(RECORDS FOR THE TASK begins)

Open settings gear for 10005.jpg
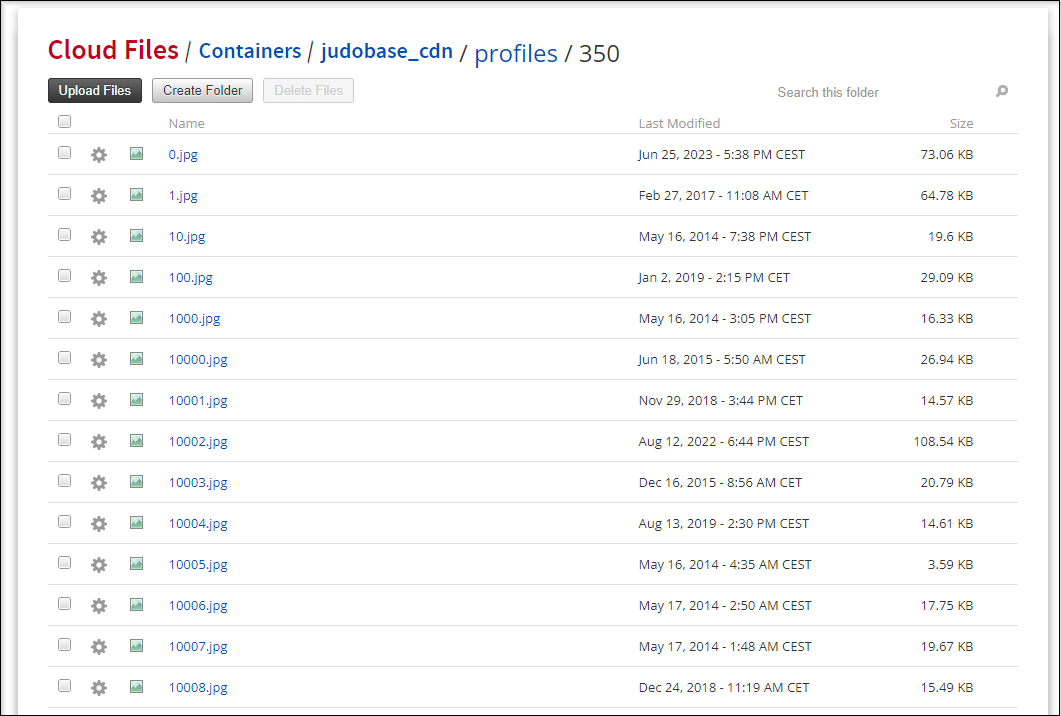This screenshot has height=716, width=1061. tap(98, 565)
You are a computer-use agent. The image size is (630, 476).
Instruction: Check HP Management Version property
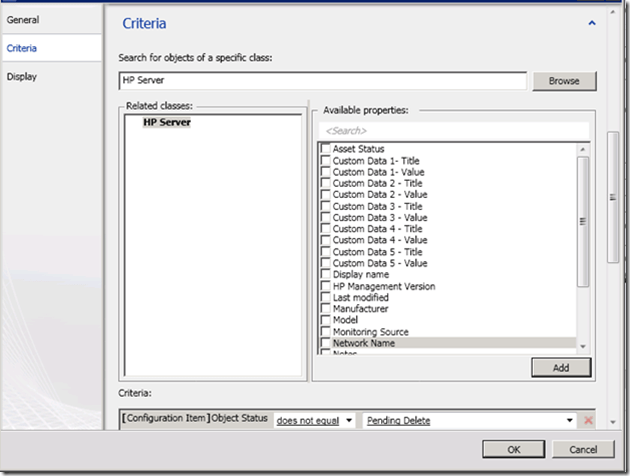(x=326, y=286)
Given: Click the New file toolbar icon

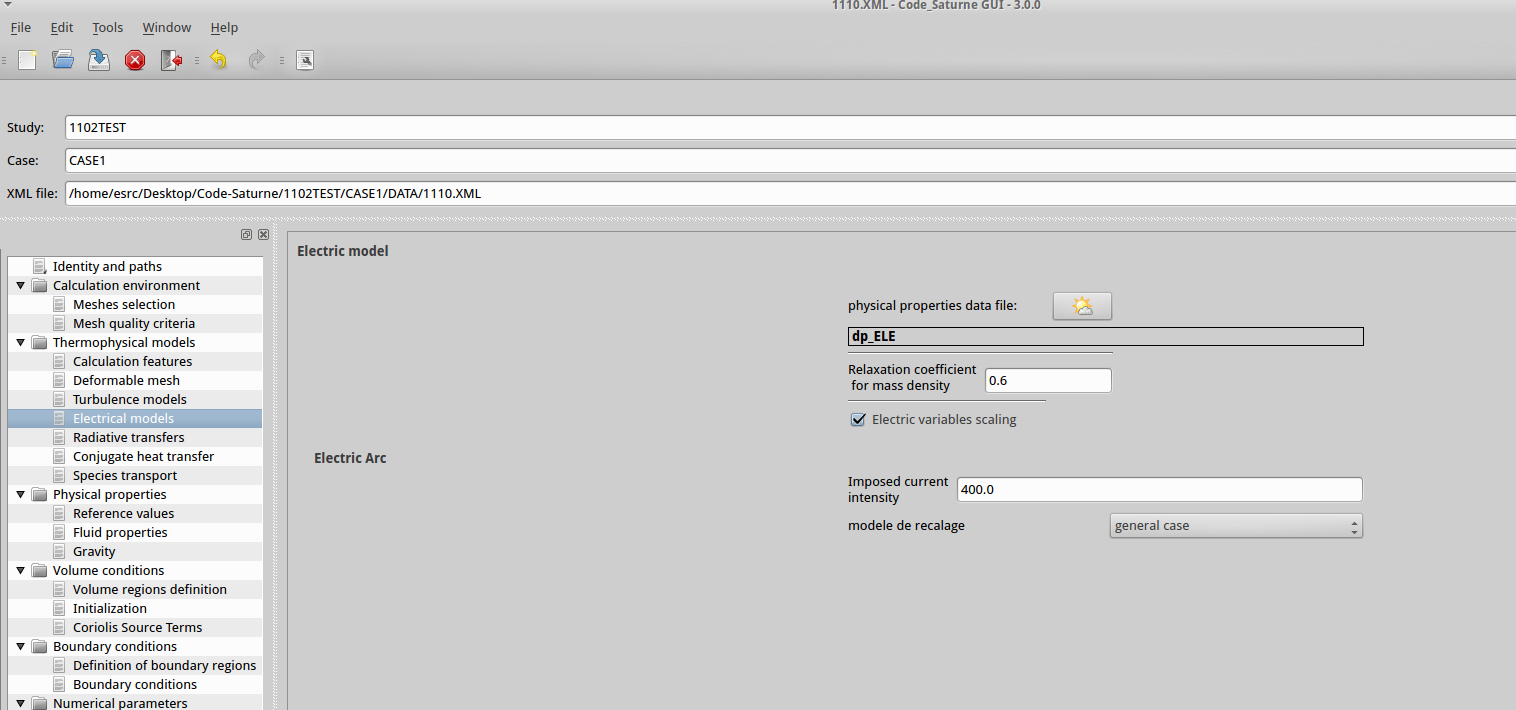Looking at the screenshot, I should (28, 60).

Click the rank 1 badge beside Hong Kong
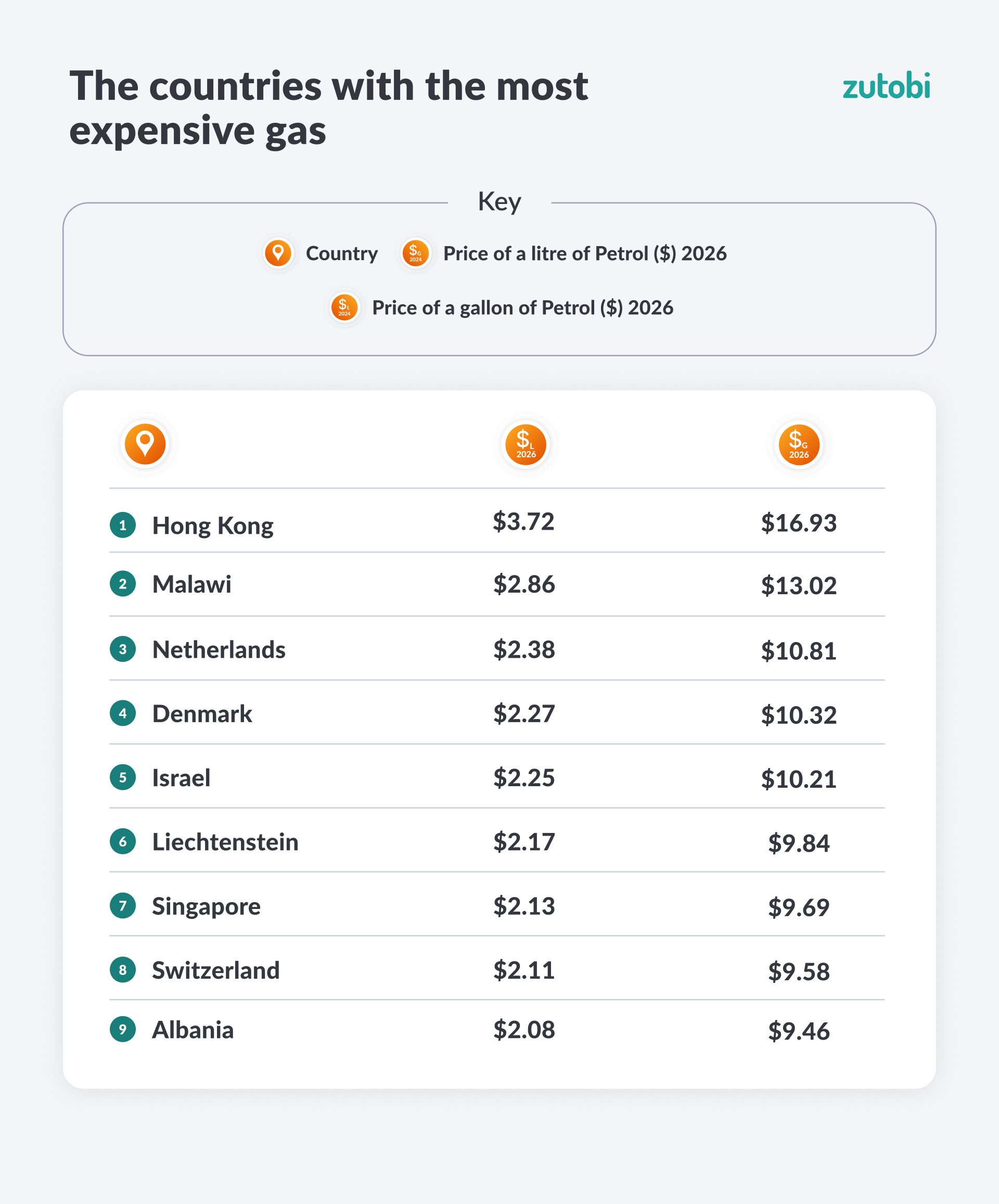pos(123,525)

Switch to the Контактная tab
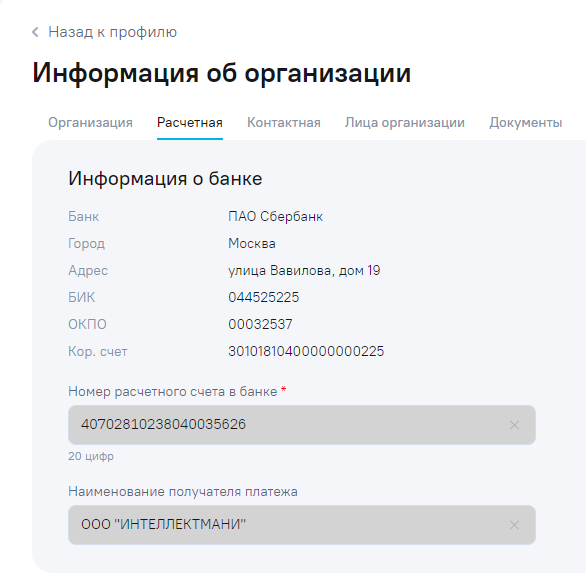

(RECORDS FOR THE TASK ends)

INSTRUCTIONS TO FOLLOW>
Your copy should consist solely of the lines from the line containing "Click the rank 1 badge beside Hong Kong" through the last line of the records above, reproduced exactly, with the pictures left out.

OUTPUT BELOW>
Click the rank 1 badge beside Hong Kong
pos(123,525)

Switch to the Контактная tab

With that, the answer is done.